With its potential to reshape France’s post-war identity, especially if Le Pen wins, the election has wide international significance.

President Macron casts his ballot for the first round of the presidential election on Sunday. AP Photo/Thibault Camus, pool

PARIS — French polling agency projections show President Macron and far-right rival Marine Le Pen leading in the first round of France’s presidential election.

If borne out by official results, the two will advance to a presidential runoff on April 24 with strong echoes of their last face-off in the 2017 election. The projections show Mr. Macron with a comfortable first-round lead Sunday of between 27 percent-to-29 percent support, ahead of Ms. Le Pen, who is expected to capture 23 percent-to-24 percent of the vote.

But the second round is likely to be tight.

The election’s result will impact Europe’s direction as it tries to contain Russia and the havoc wreaked by President Putin’s war on Ukraine. The April 24 runoff appears set to pit the centrist president seeking to modernize the economy and strengthen European cooperation against the nationalist Ms. Le Pen, who has seen a popularity boost after tapping into voter anger over rising inflation.

Official results are expected later Sunday night.

With its potential to reshape France’s post-war identity, especially if Ms. Le Pen wins, the election has wide international significance. A victory by Mr. Macron would be seen as a defeat for European populists.

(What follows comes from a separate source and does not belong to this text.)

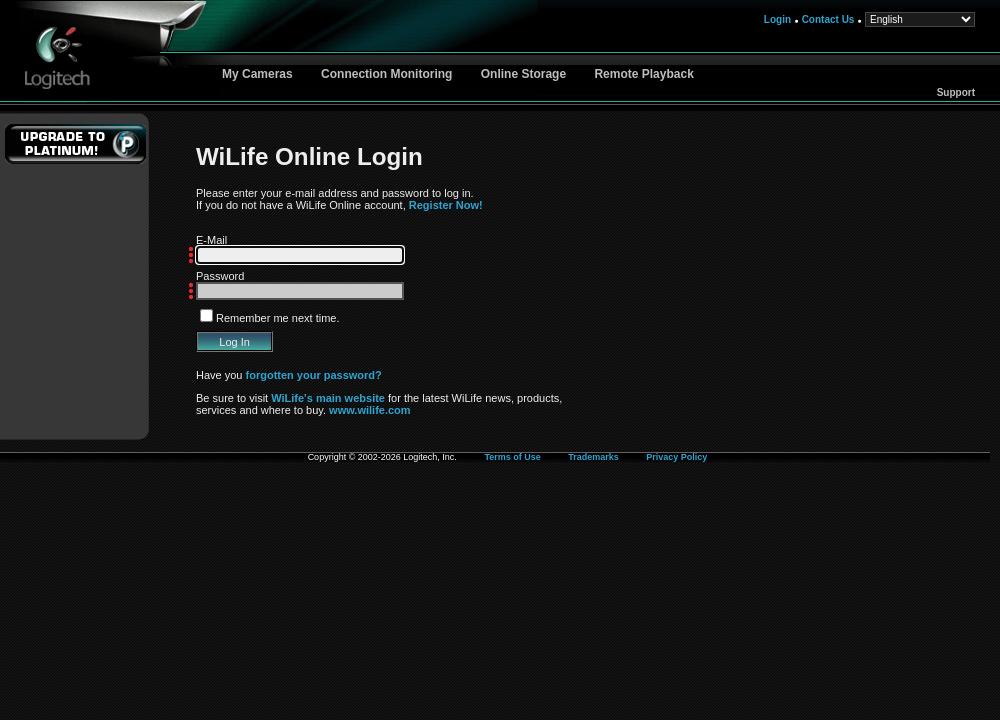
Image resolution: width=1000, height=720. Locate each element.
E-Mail (211, 240)
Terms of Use (512, 457)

His re-election might also not be cheered in the Kremlin: Mr. Macron has strongly backed European Union sanctions on Russia, while Ms. Le Pen has worried publicly about their impact on French living standards.

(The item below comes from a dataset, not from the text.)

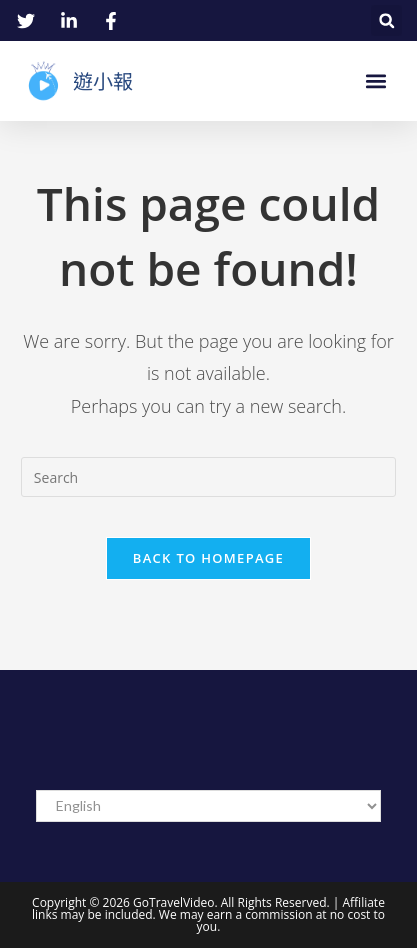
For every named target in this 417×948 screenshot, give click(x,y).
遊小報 (103, 80)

Ms. Le Pen gave a little wink Sunday as she dropped the blue envelope containing her choice into a ballot box in the northern town of Henin-Beaumont. Afterward, she said “given the situation in the country and in the world,” Sunday’s election outcome could determine “not only the next five years, but probably the next 50 years” in France.

In the 27-member EU, only France has a nuclear arsenal and a United Nations Security Council veto. As Mr. Putin keeps up his military’s assault on Ukraine, French power is helping to shape the European response. Mr. Macron is the only leading French presidential candidate who fully supports the NATO military alliance.

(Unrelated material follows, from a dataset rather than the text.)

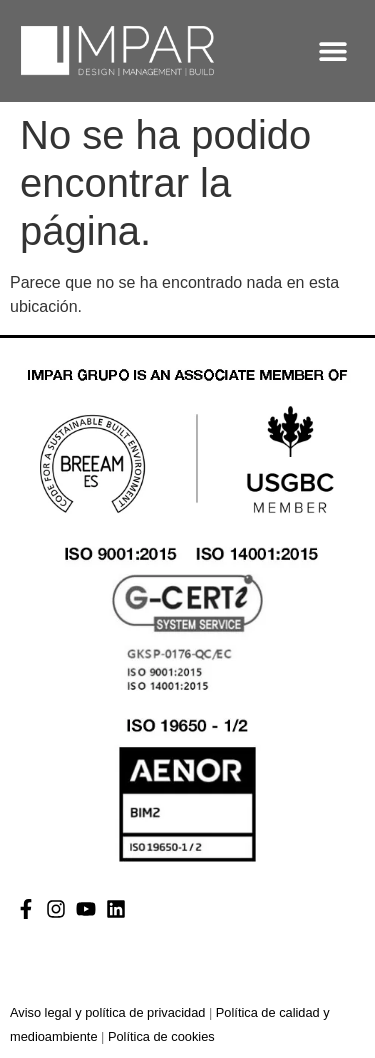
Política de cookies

The top two vote-getters in Sunday’s election advance to a decisive runoff on April 24 — unless one candidate gets more than half of the nationwide vote Sunday, which has never happened before in France.

Mr. Macron and his wife, Brigitte, voted together in the seaside resort of Le Touquet, making their choices in voting booths covered by curtains of blue, white and red — the colors of the French flag.

France operates a low-tech voting system, unchanged for generations, with paper ballots cast in person and hand-counted.

Most polls closed at 7 p.m., with an extra hour allowed in some larger cities. By mid-afternoon, just shy of two-thirds of the electorate had cast ballots, with some voters turning their civic duty into a family outing, bringing along children and dogs.